• Ülkemizdeki havacılık sektöründe, kabin memuru veya pilot olan uçucu personelin hangi kanuna tabi olduğu hususunda, önce havayolu firması ile havacılık sendikası arasında Toplu İş Sözleşmesi olup olmadığına bakılmalı, şayet Toplu İş Sözleşmesi’nde İş Kanunu’nun uygulanacağına dair hüküm varsa, İş Kanunu uygulanmalıdır.

    Toplu İş Sözleşmesi veya içeriğinde bu yönde bir hüküm bulunmayan firmalarda hostes ve pilot ile havayolu firması arasında işçilik alacakları yönünden yaşanacak ihtilafta, Borçlar Kanunu hükümleri uygulanacak ve dava İş Mahkemesi’nde değil, Asliye Hukuk Mahkemesi’nde görülecektir.
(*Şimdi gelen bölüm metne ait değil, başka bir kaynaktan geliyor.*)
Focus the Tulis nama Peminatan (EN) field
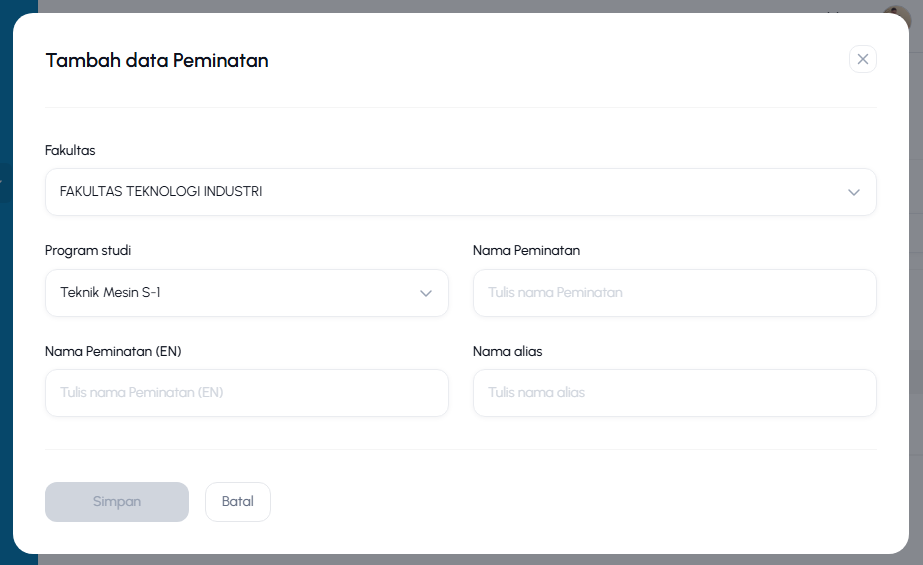The image size is (923, 565). tap(247, 393)
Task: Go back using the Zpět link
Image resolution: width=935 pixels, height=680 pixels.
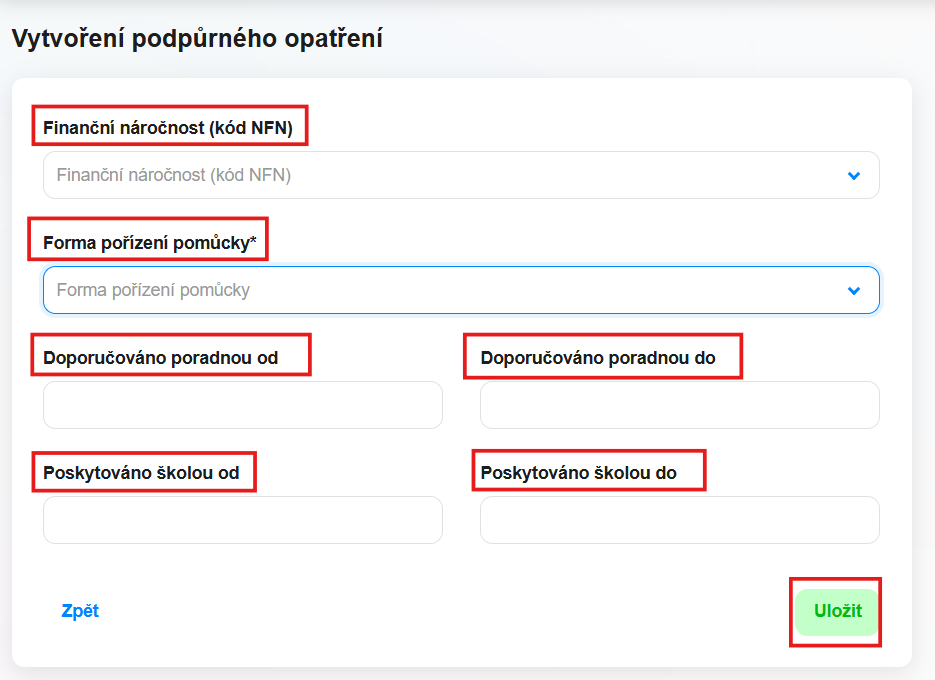Action: (80, 611)
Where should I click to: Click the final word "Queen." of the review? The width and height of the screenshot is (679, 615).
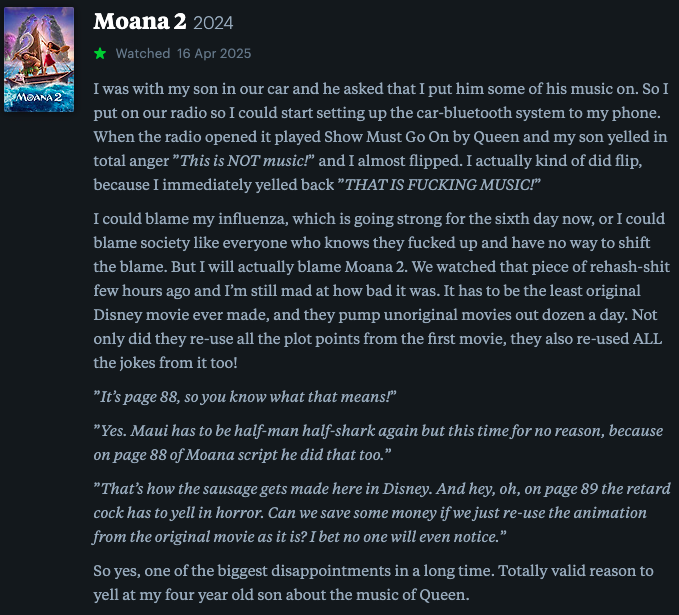pyautogui.click(x=443, y=595)
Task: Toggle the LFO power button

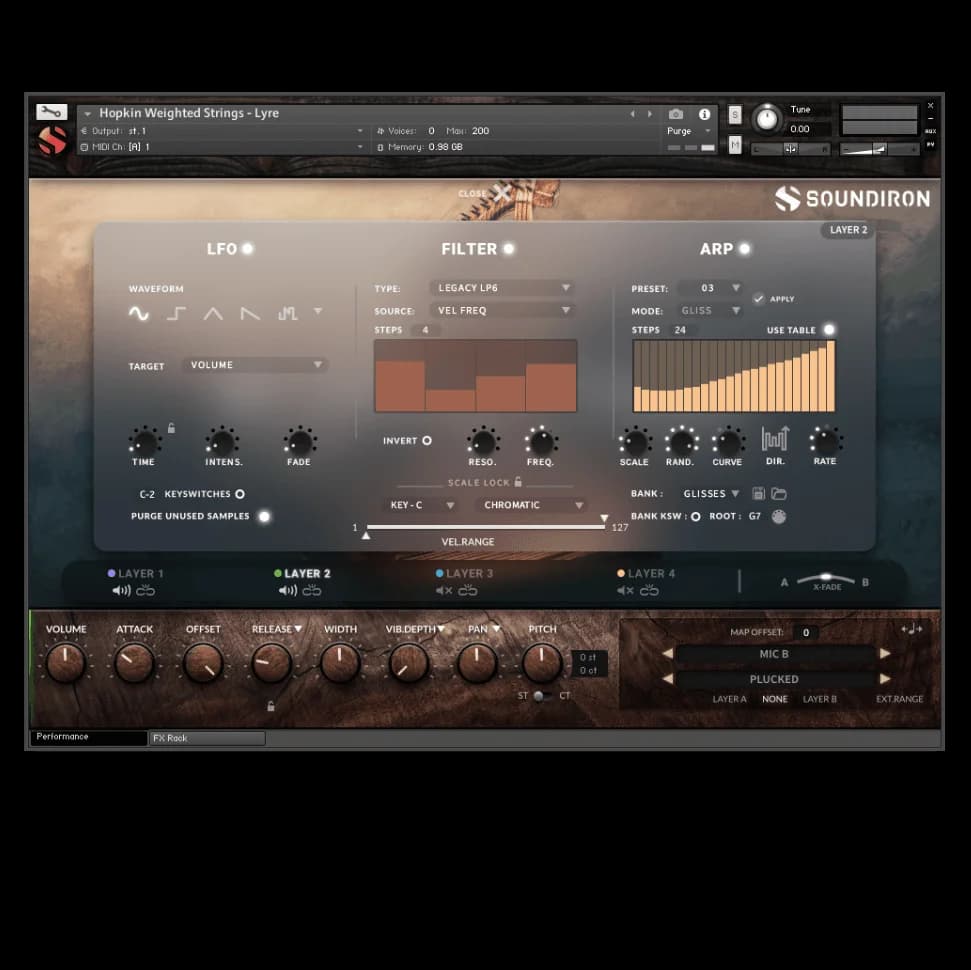Action: click(247, 249)
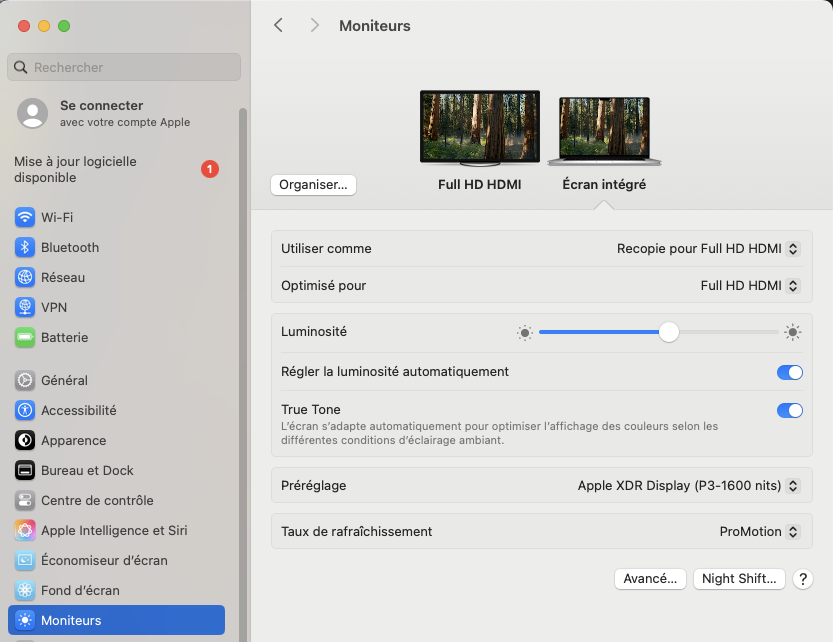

    İş hukukunda, çalışanlar sigortalılık ve prim ödeme sürelerini doldurduklarında iş akitlerini feshederek kıdem tazminatı talep edebilmektedir.

    Burada ilk sigorta girişinin 08/09/1999 tarihinden önce mi yoksa sonra mı yapıldığı önemlidir.
    Şayet bir çalışanın 08/09/1999 tarihinden önce sigorta girişi yapılmışsa, 15 yıl 3600 gün koşulu ile kıdem tazminatına hak kazanabilmektedir.

    Eğer 08/09/1999 sonrasında sigorta girişi yapılmış ise, bu durumda 25 yıl ve 4500 gün koşulu gerçekleştiğinde kıdem tazminatına hak kazanabilmektedir. Yakın tarihli bir Yargıtay ilamı, bu hususta İş Kanunu’na tabi olmayan, ancak Borçlar Kanunu’na tabi olan bir firma çalışanı kabin memuru açısından uygulamanın ne şekilde olacağını göstermiştir.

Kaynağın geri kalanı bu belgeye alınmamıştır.